DOCUMENT TEXT:
==========

As of Tuesday afternoon, the Creek Fire has grown to nearly 144,000 acres and is still completely uncontained. Evacuation orders have been issued for areas around Tollhouse and Prather up through the High Sierra regions around Mono Hot Springs, and evacuation warnings stretch as far north as Wawona and as far south as areas near Pine Flat Lake.
For the thousands of people who have been forced out of their homes, the Red Cross has set up evacuation centers at Clovis North High School and Oakhurst Community Center.
In some regards, these shelters operate similarly as in years past: They provide snacks, water bottles, an air-conditioned refuge, and connections to essential services. But the need for safety amid the ongoing COVID-19 pandemic has led to some recent changes: Face masks are required inside, and volunteers are checking temperatures and screening for symptoms at the door.
Perhaps more significantly, the centers aren’t providing overnight beds, instead helping evacuees to reserve rooms in hotels and motels. “We’re going to ask you what’s your family size, do you have pets, then we’re going to get you placed in accommodations,” said Red Cross spokesperson Nicole Maul at the evacuation center in Clovis.
One person awaiting a hotel room on Monday was Victor Sedano, who had just fled his home in Auberry with his girlfriend and their three young children. “It was all red and just smoke everywhere, you could barely see, when you go outside it’s hard to breathe,” he said. “There was ashes too coming down, it was pretty bad, it was scary.”
The young stay-at-home dad says his girlfriend is heartbroken at the thought of losing their home. But if that happens, he said they do have a plan. “I’m from Fresno originally, so if it burns, I’m going to come to Fresno and move here,” he said. “It’s sad, it sucks, because I liked it up there, I liked the mountains.”
The evacuees don’t just include people.
Claudia Stone and her two dogs also left Auberry that morning, along with three other animals: Horses. “Bronco, Emmy and Zara,” she said lovingly. “I’ve had Bronco for 17 years, and the other ones a little bit less.”
Stone had just moved from Fresno to Auberry in May. She said receiving the evacuation warning, then the order, was terrifying – just like the darkening sky as she left her home around the same time Sedano did. “It was really really dark, smoky smoky dark,” she said. “My horses were nervous.”
Stone and her horse trailer arrived at the large animal evacuation center at the Clovis Rodeo Grounds on Monday afternoon. “I feel so relieved to be able to come here, so relieved,” she said, especially to a familiar place—she said she had been the Clovis Rodeo Queen in 1992. “I’m with people I know,” she said.
Vince Genco is on the Board of Directors for the Clovis Rodeo, and he said he was happy to turn the festival grounds into something helpful. “Everybody has to give back to the community, that’s the important part,” he said. “We don’t do it for the recognition or anything else, we do it because it’s the thing to do.”
Stone’s horses joined three other horses, two donkeys, and around 65 cattle already at the shelter. Genco says the space will be available, along with round-the-clock carers, for as long as there’s a need.
Smaller animals are being accepted at Granite Ridge Intermediate School and Red Cross evacuation centers. As of Monday, the center in Clovis had already received cats, dogs, rabbits and a rattlesnake.

==========

(Stored items)
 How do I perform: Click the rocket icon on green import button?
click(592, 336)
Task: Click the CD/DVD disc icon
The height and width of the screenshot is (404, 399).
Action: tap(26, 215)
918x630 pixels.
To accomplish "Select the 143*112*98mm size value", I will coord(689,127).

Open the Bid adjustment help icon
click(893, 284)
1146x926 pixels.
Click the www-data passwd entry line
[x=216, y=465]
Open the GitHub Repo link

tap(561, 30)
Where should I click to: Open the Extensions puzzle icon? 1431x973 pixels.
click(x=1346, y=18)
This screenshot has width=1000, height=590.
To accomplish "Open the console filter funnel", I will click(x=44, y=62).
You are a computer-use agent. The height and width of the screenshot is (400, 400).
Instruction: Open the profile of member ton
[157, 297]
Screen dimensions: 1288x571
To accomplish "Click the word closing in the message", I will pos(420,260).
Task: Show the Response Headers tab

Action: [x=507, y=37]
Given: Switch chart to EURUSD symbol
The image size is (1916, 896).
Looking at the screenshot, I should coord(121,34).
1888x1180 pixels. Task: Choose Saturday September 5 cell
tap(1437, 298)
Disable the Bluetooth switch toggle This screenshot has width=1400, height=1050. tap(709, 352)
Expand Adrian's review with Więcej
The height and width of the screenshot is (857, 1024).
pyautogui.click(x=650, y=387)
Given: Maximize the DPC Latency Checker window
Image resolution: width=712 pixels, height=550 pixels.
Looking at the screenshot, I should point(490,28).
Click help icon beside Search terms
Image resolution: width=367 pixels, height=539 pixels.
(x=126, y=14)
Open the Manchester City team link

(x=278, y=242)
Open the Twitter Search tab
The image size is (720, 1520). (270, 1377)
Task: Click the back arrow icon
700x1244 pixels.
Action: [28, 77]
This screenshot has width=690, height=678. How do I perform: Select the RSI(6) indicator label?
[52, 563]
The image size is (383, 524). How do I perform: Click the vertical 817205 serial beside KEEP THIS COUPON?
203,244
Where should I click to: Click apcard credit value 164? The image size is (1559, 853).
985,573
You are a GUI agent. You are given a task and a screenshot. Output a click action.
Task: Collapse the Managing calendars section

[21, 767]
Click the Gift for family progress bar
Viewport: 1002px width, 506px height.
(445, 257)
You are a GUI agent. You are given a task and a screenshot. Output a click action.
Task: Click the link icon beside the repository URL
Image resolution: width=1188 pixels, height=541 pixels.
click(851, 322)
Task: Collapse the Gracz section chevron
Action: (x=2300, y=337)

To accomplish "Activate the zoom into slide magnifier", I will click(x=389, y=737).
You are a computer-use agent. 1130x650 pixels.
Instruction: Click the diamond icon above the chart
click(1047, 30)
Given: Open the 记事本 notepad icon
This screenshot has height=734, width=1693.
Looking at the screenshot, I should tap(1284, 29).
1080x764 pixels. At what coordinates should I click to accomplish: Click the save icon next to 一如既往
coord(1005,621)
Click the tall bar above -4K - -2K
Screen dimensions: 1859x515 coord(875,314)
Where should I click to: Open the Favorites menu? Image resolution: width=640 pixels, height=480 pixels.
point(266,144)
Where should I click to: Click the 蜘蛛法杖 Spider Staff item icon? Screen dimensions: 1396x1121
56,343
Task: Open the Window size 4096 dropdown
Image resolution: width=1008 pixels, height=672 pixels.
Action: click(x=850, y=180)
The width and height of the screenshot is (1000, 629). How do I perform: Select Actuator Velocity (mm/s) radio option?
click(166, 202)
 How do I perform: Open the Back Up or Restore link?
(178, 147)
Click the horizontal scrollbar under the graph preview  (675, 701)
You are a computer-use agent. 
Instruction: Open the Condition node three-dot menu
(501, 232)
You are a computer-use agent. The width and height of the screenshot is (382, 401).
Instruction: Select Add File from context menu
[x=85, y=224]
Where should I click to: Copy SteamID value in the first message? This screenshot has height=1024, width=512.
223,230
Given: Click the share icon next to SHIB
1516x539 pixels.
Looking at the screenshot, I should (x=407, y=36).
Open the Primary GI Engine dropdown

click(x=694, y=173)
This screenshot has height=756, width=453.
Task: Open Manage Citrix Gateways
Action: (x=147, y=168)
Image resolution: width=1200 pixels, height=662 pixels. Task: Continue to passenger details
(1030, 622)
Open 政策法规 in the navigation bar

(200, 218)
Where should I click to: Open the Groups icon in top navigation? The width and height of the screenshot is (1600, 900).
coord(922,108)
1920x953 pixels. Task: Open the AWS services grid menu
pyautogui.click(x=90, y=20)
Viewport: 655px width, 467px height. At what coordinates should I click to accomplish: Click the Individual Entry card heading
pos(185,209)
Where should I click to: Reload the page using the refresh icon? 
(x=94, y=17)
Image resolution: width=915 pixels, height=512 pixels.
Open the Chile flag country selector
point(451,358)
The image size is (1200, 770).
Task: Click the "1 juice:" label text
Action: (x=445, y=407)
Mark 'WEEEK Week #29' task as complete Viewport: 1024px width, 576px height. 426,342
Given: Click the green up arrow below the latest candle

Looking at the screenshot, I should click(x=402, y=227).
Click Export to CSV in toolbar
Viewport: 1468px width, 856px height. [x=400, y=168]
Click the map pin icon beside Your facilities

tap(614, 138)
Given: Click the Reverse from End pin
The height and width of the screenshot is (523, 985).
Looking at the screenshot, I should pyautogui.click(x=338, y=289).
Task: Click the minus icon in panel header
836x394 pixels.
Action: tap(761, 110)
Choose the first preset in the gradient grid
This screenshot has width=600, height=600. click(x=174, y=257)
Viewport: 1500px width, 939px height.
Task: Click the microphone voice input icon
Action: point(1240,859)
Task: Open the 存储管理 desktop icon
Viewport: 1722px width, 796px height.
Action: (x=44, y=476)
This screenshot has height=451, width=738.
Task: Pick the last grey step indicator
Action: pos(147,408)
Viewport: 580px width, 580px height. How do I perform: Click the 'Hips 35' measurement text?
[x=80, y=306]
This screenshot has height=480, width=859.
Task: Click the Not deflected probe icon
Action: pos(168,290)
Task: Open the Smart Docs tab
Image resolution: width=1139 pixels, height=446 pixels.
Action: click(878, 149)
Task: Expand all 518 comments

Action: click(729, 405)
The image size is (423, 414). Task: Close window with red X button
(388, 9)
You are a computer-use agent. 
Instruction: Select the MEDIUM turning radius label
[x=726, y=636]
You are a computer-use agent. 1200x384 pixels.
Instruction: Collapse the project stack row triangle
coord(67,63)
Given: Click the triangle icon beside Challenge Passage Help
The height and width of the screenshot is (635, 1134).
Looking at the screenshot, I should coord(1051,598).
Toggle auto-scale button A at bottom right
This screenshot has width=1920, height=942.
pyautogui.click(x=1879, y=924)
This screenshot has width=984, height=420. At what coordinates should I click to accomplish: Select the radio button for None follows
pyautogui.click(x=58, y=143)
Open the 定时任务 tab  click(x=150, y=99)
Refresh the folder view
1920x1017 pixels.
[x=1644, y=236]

==========

ACTIONS TO TAKE:
- A) In the Creek Fire article, where has the Red Cross set up evacuation centers?
- B) Please duplicate the passage of the Creek Fire article starting with "In some regards, these" and going on through "center in Clovis.".

ANSWERS TO THE TASKS:
- A) At Clovis North High School and Oakhurst Community Center.

- B)
In some regards, these shelters operate similarly as in years past: They provide snacks, water bottles, an air-conditioned refuge, and connections to essential services. But the need for safety amid the ongoing COVID-19 pandemic has led to some recent changes: Face masks are required inside, and volunteers are checking temperatures and screening for symptoms at the door.
Perhaps more significantly, the centers aren’t providing overnight beds, instead helping evacuees to reserve rooms in hotels and motels. “We’re going to ask you what’s your family size, do you have pets, then we’re going to get you placed in accommodations,” said Red Cross spokesperson Nicole Maul at the evacuation center in Clovis.